* WORK REQUEST:
I need the lines from the one containing "Click the Highlight Exp value -0.51" through the last line of the entries retyped exactly, with no pictures among them.

* INFORMATION GIVEN:
-*-

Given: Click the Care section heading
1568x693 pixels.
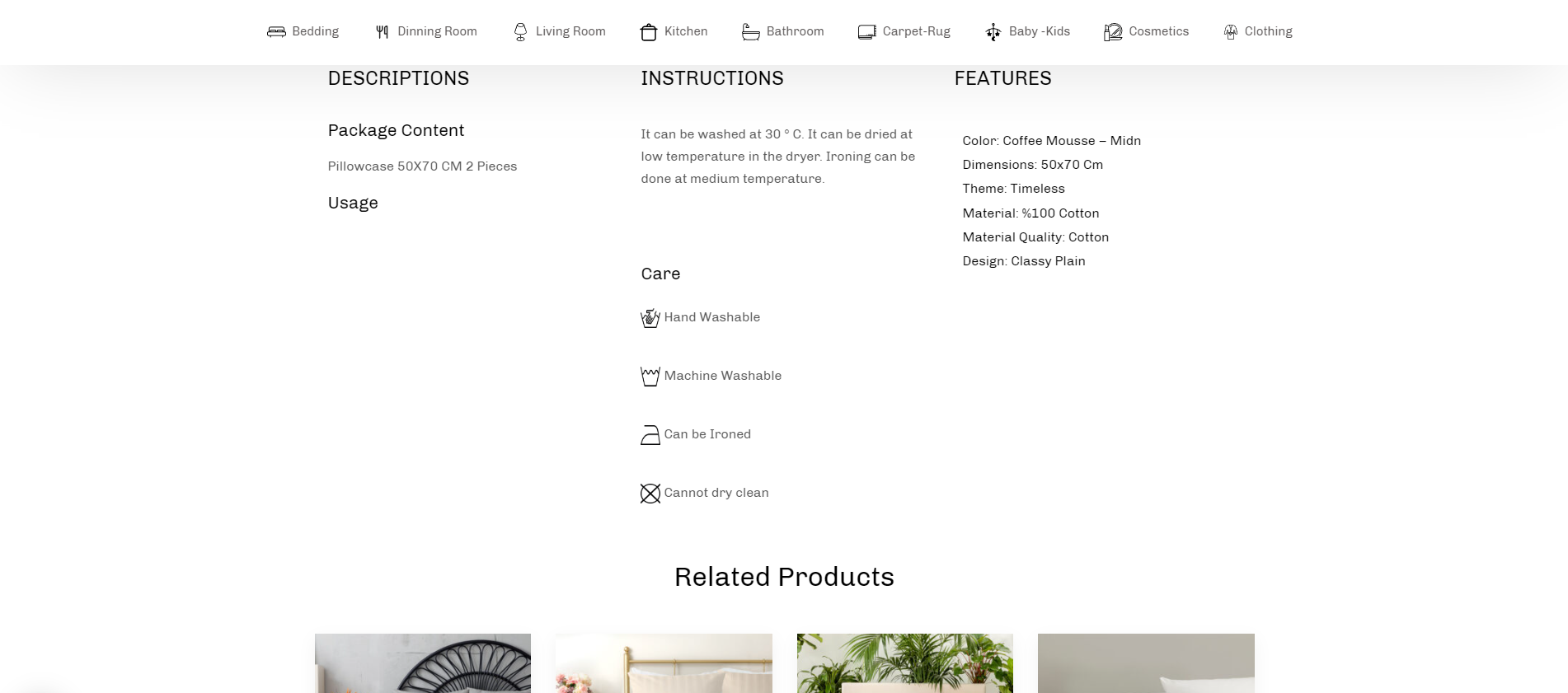Looking at the screenshot, I should [660, 274].
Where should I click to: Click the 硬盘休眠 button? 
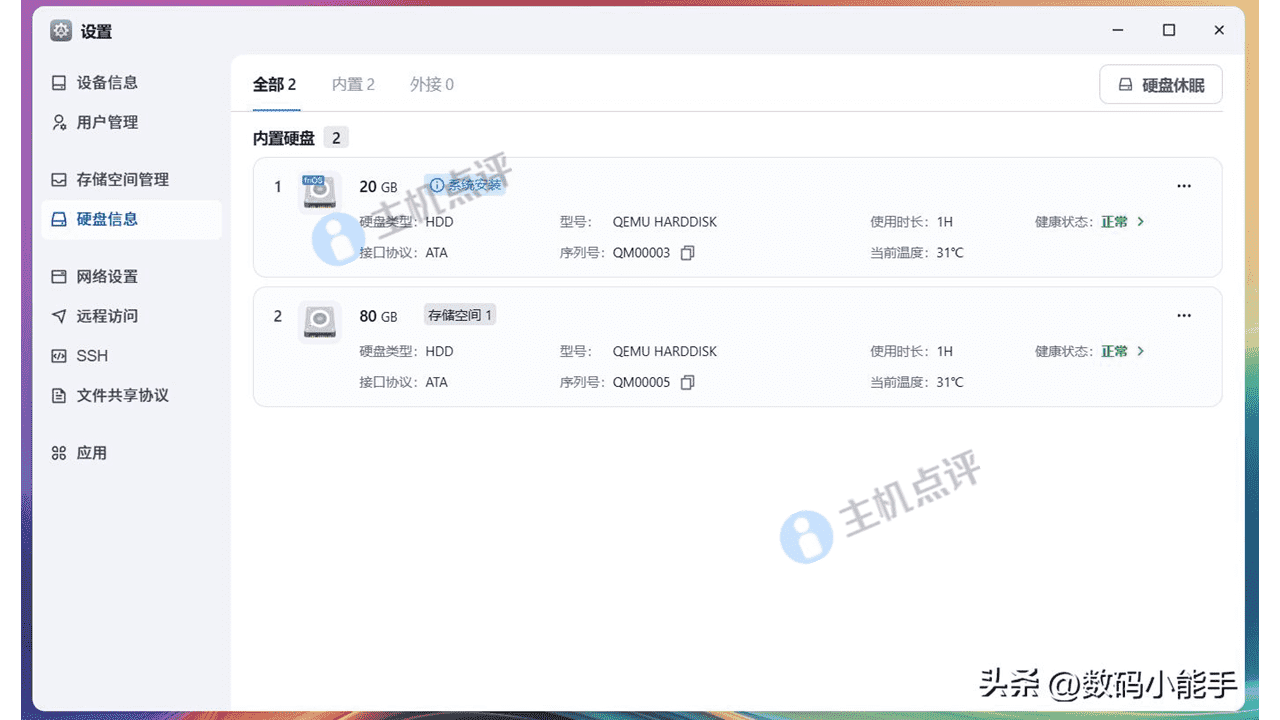(x=1160, y=84)
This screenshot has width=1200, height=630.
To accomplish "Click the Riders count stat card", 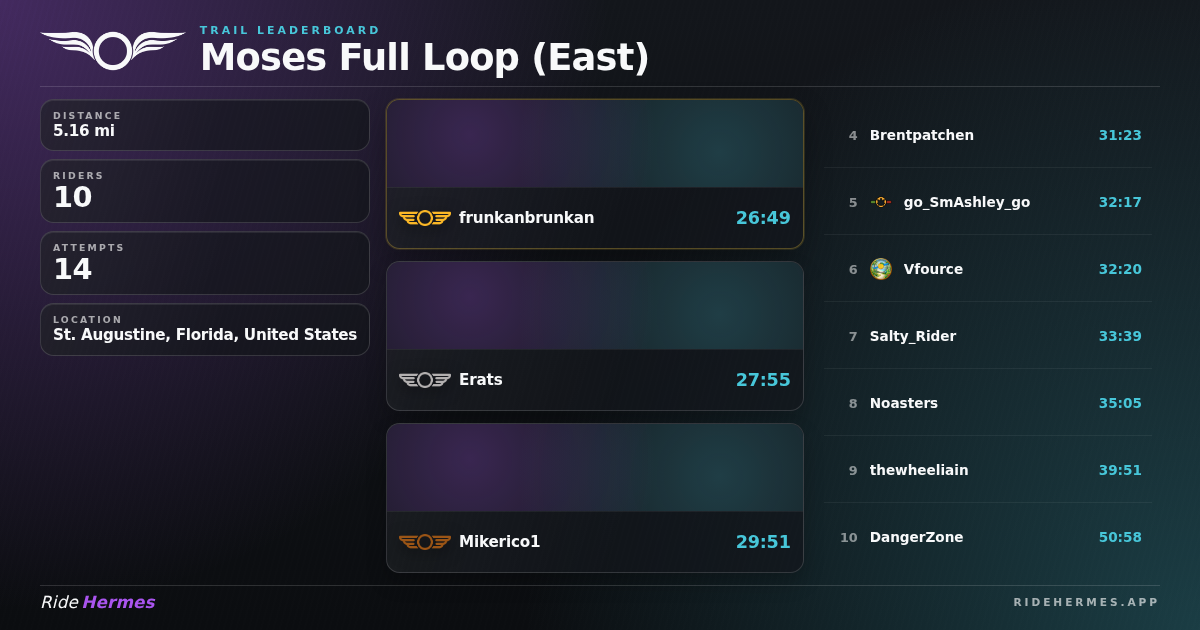I will (205, 191).
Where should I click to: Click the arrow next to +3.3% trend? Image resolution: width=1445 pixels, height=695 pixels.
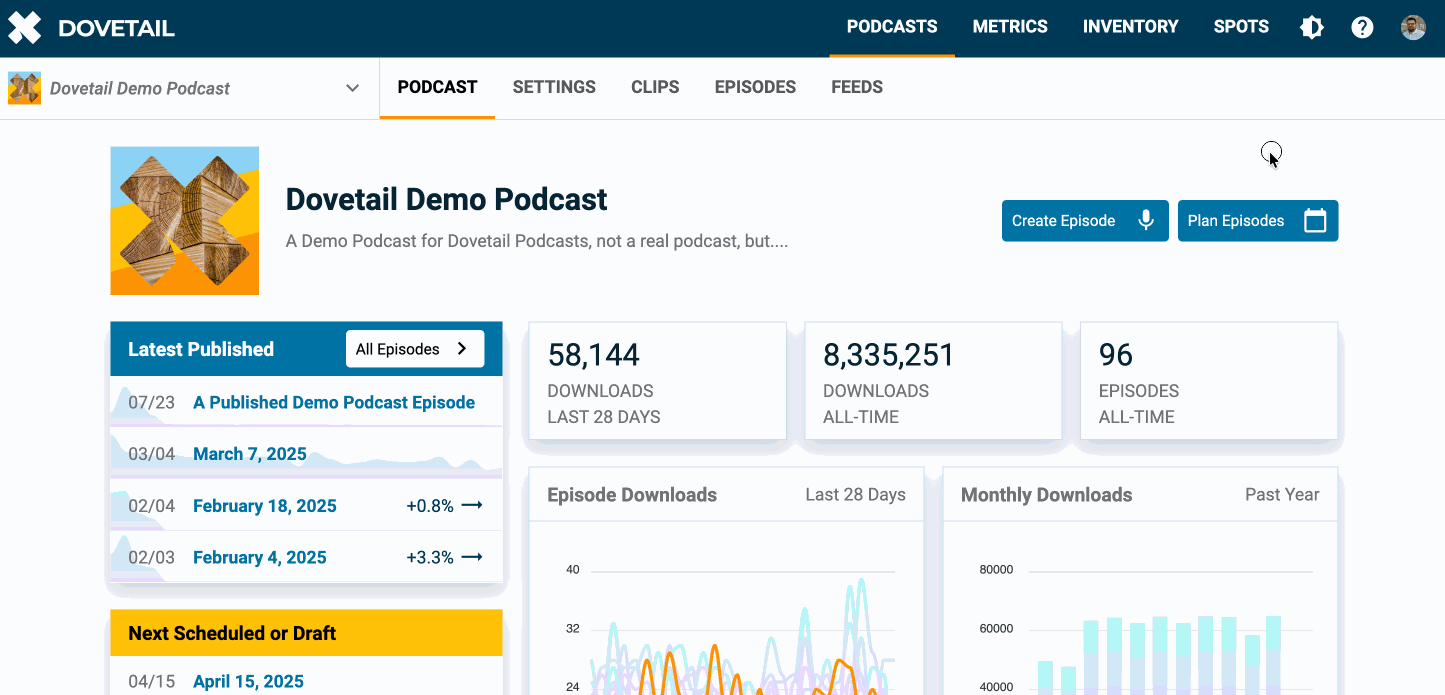[x=472, y=558]
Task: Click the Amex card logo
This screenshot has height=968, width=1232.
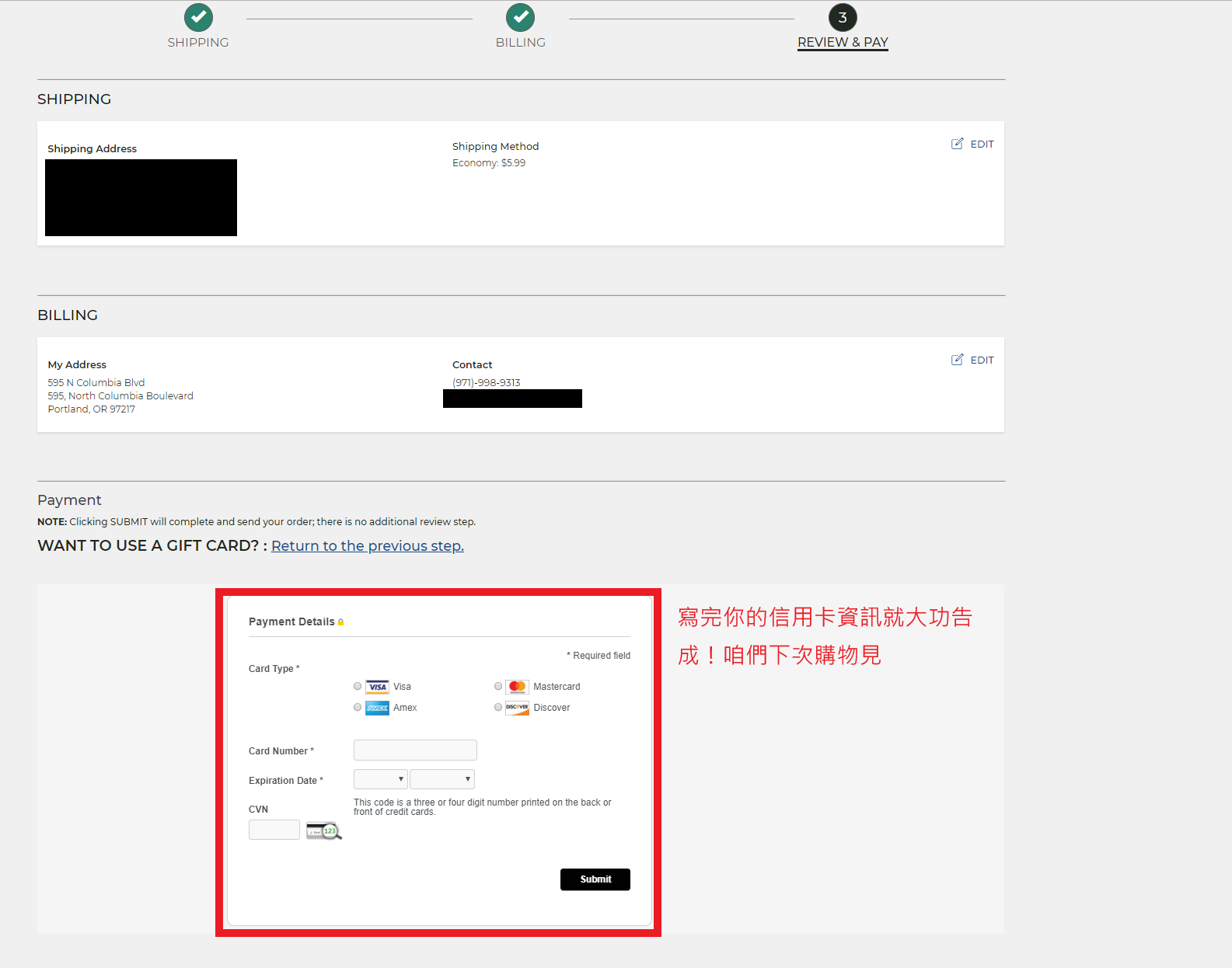Action: pos(377,708)
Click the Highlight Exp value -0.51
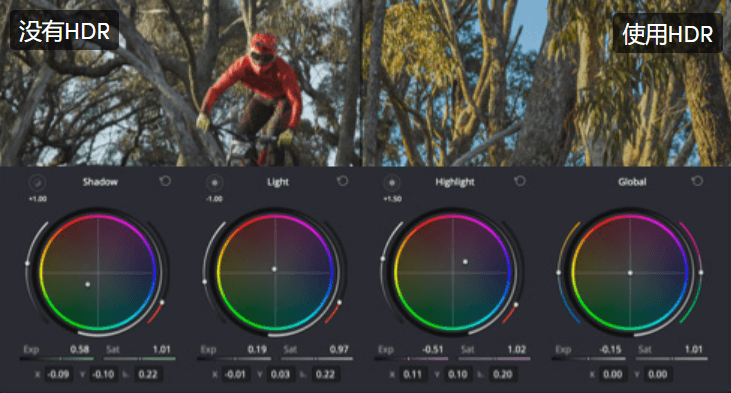731x393 pixels. (x=432, y=350)
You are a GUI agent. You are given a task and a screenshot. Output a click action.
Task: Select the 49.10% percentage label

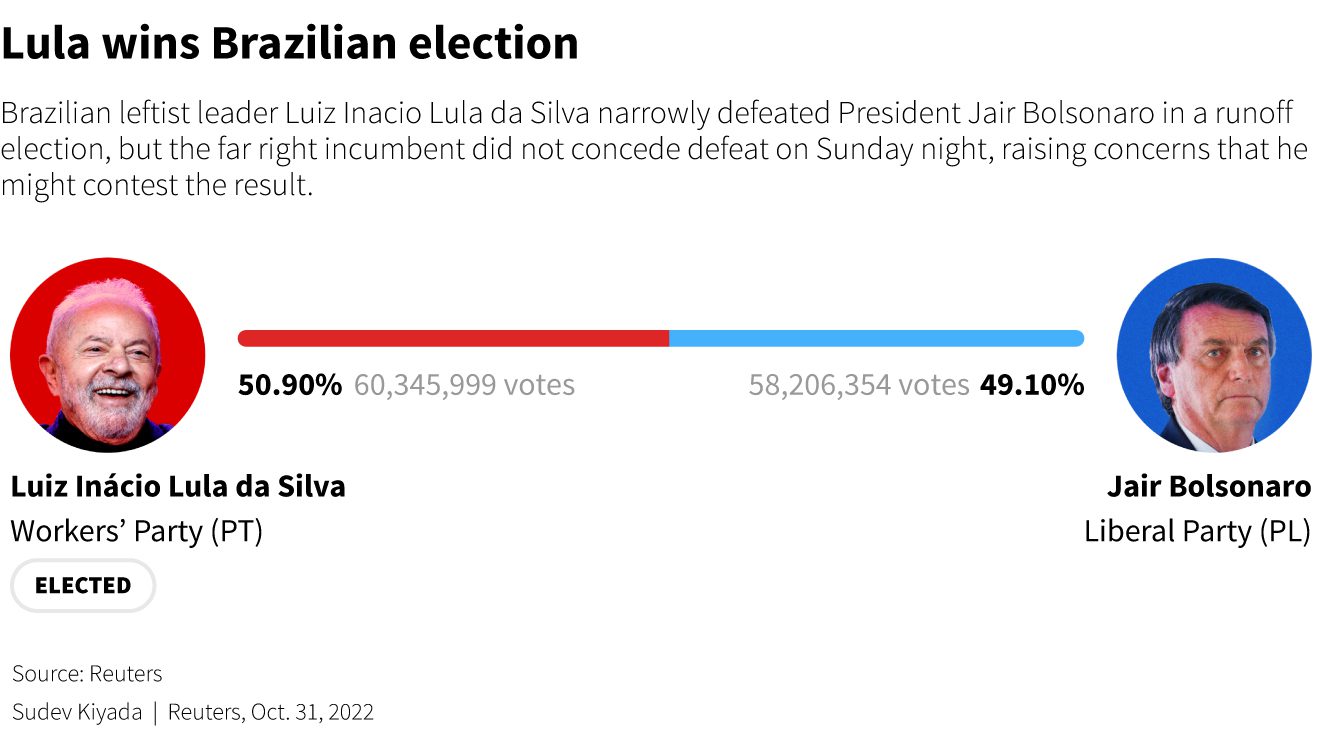click(1032, 385)
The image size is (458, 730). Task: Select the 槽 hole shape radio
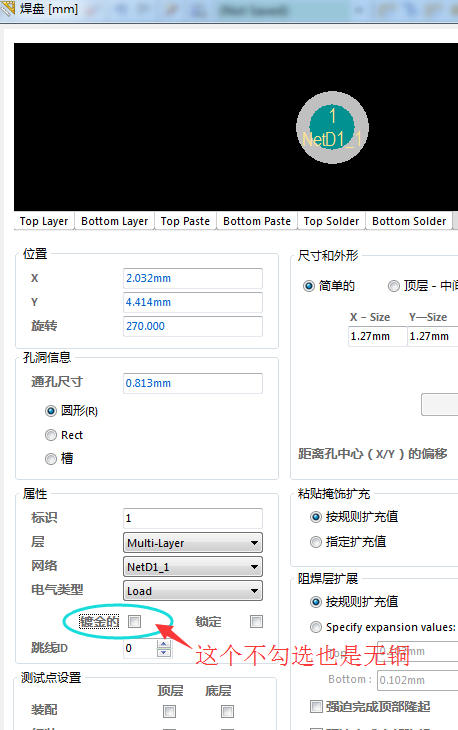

-*-

* OUTPUT OF THE TASK:
Click the Highlight Exp value -0.51
731x393 pixels. (x=432, y=350)
You are a GUI agent. You are given a task and a screenshot. Output a click action.
Task: Select the 49.10% percentage label

click(1032, 385)
The image size is (458, 730). Task: Select the 槽 hole shape radio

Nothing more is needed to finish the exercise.